Suppose we have a sequence $a$ with a repeating pattern of length $k$. For simplicity, we can express it as:
$$ a=\{c_0,c_1,...,c_{k-1},c_0,c_1,...\} $$
Where $a_n$ is the $n$th term, starting from $n=0$, can a generating function be found for such a sequence?
Short Answer
Yes, we can turn any such pattern into the following OGF. $$ A(x)=\frac{c_{k-1}x^{k-1}+c_{k-2}x^{k-2}+...+c_1x+c_0}{1-x^k} $$
Behind the Answer
Not that a repeating pattern is commonly used for a generating function, but if you have a repeating pattern such that is naively defined by a relationship with a previous index, it'll always have this format. Of course if you have a repeating sequence that's a bit less trivial it will have a different form, but this is just a proof that there must exist a generating function for any infinitely repeating sequence.

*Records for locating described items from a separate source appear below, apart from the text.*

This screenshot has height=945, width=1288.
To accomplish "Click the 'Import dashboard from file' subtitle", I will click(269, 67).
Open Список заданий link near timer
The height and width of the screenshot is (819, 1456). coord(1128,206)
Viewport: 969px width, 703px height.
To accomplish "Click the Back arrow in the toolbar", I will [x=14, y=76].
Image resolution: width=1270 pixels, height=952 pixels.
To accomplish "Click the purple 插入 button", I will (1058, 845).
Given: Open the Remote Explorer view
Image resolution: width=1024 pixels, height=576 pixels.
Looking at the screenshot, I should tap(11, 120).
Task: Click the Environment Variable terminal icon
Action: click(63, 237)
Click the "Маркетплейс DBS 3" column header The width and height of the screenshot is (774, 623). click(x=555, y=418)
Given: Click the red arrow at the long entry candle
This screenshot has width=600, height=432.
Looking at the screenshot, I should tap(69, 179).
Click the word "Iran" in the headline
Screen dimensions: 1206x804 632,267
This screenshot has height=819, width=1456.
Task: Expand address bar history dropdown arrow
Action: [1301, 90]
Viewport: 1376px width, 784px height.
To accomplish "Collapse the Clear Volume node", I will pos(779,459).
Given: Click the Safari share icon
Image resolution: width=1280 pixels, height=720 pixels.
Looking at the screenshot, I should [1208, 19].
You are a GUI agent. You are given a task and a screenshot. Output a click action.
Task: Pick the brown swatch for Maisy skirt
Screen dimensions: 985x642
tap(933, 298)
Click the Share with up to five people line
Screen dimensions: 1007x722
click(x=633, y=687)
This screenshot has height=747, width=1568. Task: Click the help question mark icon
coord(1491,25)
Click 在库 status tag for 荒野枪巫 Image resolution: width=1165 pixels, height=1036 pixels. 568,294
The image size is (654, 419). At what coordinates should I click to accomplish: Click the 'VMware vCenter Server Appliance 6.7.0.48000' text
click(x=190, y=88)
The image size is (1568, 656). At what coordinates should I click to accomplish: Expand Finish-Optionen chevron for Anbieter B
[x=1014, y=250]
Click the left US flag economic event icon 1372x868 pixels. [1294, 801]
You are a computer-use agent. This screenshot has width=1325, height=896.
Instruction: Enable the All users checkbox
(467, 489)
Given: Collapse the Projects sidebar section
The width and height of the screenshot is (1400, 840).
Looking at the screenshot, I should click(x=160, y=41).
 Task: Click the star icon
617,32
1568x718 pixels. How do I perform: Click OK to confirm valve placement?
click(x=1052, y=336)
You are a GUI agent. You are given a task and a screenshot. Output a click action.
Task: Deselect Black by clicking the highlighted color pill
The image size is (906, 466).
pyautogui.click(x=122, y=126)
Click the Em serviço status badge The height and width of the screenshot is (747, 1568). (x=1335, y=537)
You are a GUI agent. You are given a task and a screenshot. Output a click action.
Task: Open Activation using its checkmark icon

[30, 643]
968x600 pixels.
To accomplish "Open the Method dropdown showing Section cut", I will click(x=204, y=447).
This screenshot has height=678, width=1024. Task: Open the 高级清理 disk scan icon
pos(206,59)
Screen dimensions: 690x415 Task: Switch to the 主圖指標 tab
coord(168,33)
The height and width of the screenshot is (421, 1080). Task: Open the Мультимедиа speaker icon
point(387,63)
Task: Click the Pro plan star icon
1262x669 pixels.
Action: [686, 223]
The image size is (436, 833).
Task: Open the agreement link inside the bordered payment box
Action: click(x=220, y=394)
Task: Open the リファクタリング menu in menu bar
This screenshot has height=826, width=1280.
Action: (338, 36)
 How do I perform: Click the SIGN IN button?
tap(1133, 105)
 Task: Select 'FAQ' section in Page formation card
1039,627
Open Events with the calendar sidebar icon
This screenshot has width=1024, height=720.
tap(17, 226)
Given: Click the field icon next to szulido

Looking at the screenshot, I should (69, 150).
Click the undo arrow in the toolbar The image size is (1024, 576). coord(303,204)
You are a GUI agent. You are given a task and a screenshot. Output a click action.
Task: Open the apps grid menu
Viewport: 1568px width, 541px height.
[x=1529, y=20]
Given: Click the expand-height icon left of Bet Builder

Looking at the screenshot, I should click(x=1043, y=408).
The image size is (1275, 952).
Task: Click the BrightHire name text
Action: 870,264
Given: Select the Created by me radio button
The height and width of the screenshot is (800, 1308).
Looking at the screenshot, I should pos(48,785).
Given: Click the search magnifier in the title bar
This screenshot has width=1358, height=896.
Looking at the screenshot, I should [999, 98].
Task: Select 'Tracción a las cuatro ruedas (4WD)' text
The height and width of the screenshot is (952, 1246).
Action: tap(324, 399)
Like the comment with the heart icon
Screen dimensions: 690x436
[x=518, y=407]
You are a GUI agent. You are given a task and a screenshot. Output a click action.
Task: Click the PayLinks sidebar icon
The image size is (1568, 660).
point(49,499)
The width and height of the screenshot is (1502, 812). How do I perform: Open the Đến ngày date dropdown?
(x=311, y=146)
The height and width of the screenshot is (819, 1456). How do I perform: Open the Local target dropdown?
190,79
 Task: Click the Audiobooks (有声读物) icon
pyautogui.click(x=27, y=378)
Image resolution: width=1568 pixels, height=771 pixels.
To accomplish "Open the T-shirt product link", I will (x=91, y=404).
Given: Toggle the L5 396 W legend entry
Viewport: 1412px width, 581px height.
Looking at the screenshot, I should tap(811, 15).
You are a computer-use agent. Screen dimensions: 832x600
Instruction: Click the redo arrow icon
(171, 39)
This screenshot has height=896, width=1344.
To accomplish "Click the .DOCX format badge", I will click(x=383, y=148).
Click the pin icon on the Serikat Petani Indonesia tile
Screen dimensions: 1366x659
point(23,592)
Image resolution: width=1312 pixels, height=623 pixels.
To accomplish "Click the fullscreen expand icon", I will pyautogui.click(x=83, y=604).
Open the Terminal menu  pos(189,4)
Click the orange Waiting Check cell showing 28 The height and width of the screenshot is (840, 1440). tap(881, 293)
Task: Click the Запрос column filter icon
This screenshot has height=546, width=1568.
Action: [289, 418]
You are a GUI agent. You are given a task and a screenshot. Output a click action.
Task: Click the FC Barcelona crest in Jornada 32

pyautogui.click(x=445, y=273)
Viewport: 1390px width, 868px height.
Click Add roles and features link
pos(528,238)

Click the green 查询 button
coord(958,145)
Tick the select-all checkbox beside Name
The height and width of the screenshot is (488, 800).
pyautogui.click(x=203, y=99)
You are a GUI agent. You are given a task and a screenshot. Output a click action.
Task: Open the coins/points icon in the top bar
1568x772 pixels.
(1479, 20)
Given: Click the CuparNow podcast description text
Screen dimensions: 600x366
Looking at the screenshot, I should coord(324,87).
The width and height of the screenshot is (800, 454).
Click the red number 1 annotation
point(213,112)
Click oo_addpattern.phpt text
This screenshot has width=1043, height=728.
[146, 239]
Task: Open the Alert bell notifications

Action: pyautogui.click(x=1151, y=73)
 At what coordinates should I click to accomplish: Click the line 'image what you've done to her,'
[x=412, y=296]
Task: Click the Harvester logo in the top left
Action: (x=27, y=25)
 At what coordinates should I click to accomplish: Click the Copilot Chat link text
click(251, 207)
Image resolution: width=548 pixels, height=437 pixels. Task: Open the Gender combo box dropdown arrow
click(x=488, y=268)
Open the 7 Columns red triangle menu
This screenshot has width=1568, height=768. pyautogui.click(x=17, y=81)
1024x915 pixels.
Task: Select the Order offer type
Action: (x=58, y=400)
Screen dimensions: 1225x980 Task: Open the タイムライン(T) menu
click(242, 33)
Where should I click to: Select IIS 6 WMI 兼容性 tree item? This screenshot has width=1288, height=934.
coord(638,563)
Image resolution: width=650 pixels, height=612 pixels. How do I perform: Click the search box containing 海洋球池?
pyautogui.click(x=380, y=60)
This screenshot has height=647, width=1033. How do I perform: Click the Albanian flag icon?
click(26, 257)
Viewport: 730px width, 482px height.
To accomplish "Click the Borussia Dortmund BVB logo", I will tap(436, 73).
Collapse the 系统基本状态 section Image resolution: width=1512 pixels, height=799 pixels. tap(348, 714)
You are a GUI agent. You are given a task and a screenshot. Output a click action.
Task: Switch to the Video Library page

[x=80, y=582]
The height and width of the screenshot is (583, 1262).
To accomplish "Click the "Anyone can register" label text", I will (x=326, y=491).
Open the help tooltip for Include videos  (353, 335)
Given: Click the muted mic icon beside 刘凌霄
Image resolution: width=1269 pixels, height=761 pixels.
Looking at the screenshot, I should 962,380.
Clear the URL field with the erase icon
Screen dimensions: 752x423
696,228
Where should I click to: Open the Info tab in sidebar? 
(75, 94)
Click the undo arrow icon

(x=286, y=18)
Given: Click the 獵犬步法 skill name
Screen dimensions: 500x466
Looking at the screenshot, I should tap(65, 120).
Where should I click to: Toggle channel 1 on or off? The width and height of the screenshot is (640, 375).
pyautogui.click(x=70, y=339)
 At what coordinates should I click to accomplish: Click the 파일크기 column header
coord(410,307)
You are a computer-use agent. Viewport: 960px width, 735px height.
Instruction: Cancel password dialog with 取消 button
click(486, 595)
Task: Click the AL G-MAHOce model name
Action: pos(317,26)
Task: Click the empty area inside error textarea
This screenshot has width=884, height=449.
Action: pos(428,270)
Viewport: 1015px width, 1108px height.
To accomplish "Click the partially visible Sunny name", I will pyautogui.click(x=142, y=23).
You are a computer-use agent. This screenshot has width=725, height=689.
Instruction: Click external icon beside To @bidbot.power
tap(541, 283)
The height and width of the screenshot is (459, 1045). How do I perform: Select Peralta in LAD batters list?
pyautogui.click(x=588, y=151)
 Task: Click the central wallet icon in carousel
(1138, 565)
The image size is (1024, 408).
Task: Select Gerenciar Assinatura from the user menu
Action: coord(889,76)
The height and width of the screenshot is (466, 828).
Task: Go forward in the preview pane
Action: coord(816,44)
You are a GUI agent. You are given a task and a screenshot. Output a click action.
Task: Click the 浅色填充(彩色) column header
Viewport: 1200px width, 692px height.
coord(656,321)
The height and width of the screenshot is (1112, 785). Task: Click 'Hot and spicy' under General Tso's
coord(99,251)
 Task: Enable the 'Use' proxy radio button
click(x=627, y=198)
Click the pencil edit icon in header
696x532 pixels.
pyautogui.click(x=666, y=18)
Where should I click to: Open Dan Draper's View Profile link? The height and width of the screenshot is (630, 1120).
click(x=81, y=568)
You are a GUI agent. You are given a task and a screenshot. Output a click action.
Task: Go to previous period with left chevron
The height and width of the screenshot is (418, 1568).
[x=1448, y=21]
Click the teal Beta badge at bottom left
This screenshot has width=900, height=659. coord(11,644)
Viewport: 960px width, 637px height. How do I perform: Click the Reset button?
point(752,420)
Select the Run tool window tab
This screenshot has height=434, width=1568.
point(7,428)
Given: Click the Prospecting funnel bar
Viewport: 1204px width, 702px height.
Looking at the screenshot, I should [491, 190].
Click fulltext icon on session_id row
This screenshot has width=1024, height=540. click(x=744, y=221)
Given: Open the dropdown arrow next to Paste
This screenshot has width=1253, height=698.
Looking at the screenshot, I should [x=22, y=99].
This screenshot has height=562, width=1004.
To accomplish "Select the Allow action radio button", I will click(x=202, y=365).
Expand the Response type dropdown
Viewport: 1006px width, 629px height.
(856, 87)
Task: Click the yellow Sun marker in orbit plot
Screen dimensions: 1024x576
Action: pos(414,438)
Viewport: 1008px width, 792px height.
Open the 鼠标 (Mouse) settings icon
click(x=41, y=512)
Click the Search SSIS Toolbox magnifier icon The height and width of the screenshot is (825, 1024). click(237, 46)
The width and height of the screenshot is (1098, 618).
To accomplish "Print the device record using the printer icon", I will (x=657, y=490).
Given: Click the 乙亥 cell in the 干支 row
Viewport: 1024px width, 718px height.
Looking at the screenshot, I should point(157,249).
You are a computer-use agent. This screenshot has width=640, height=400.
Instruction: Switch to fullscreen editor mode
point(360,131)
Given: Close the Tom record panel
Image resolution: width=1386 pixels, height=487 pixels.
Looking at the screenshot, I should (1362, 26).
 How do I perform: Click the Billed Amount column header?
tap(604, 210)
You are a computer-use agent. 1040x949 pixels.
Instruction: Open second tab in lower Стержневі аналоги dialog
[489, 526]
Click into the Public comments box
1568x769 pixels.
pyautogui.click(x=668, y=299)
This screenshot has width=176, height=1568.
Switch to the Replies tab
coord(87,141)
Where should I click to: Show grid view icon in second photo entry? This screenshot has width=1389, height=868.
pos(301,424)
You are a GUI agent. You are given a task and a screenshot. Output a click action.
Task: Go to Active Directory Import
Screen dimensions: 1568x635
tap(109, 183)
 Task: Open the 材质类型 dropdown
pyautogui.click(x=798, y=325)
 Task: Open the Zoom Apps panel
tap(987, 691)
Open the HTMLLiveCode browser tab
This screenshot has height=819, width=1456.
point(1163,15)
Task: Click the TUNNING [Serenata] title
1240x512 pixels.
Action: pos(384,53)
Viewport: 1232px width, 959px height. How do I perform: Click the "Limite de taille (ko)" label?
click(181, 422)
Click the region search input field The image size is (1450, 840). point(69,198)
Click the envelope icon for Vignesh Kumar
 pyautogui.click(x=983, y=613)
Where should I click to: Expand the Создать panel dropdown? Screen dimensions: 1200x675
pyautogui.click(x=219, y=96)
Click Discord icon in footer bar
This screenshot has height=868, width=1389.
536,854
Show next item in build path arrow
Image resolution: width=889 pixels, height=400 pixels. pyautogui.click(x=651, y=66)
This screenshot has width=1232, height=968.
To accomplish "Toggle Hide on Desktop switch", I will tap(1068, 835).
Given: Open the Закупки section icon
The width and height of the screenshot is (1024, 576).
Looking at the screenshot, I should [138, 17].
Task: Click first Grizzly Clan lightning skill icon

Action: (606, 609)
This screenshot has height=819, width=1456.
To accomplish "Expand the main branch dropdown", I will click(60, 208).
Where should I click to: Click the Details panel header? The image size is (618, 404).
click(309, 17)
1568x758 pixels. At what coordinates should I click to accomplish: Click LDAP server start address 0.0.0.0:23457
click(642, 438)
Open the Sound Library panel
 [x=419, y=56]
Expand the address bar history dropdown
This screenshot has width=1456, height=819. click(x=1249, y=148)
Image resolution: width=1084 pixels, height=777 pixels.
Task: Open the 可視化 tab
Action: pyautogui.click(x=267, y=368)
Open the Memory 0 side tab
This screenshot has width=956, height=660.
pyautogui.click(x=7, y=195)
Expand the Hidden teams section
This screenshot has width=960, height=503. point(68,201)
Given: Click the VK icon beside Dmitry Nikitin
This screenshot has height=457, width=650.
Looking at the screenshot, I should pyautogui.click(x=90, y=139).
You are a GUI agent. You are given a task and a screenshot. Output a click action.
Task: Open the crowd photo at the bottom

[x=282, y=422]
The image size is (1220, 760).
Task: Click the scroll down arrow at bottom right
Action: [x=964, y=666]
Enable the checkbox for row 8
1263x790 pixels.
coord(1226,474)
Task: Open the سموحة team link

We can set a recurrence relation using $a_n$:
$$ a_{n+k}=a_n; a_0=c_0,a_1=c_1,...,a_{k-1}=c_{k-1} $$
We look to using an ordinary generating function (OGF) $A(x)$ for our purposes:
$$ A(x)=\sum_{n\geq0}a_nx^n $$
Note that with most generating functions, $x$ is just a dummy variable that needs to be algebraically upheld on some range of values with our manipulation.
$$ a_{n+k} = a_n $$ $$ a_{n+k}x^{n+k} = a_nx^{n+k} $$ $$ \sum_{n\geq0}a_{n+k}x^{n+k}=\sum_{n\geq0}a_nx^{n+k} $$ $$ \sum_{n\geq0}a_nx^n-a_{k-1}x^{k-1}-a_{k-2}x^{k-2}-...-a_1x-a_0=x^k\sum_{n\geq0}a_nx^n $$ $$ A(x)-c_{k-1}x^{k-1}-c_{k-2}x^{k-2}-...-c_1x-c_0=x^kA(x) $$ $$ A(x)-x^kA(x)=c_{k-1}x^{k-1}+c_{k-2}x^{k-2}+...+c_1x+c_0 $$ $$ A(x)(1-x^k)=c_{k-1}x^{k-1}+c_{k-2}x^{k-2}+...+c_1x+c_0 $$ $$ A(x)=\frac{c_{k-1}x^{k-1}+c_{k-2}x^{k-2}+...+c_1x+c_0}{1-x^k} $$ And at this point since we've found an expression for $A(x)$ without the use of the recurrence so we'd be done. However, despite being potentially messier to get what you seek, I quite enjoy the ones below: $$ A(x)=\frac{\sum_{j=0}^{k-1}c_jx^j}{1-x^k}=\sum_{j=0}^{k-1}c_jx^j\sum_{n\geq0}x^{nk} $$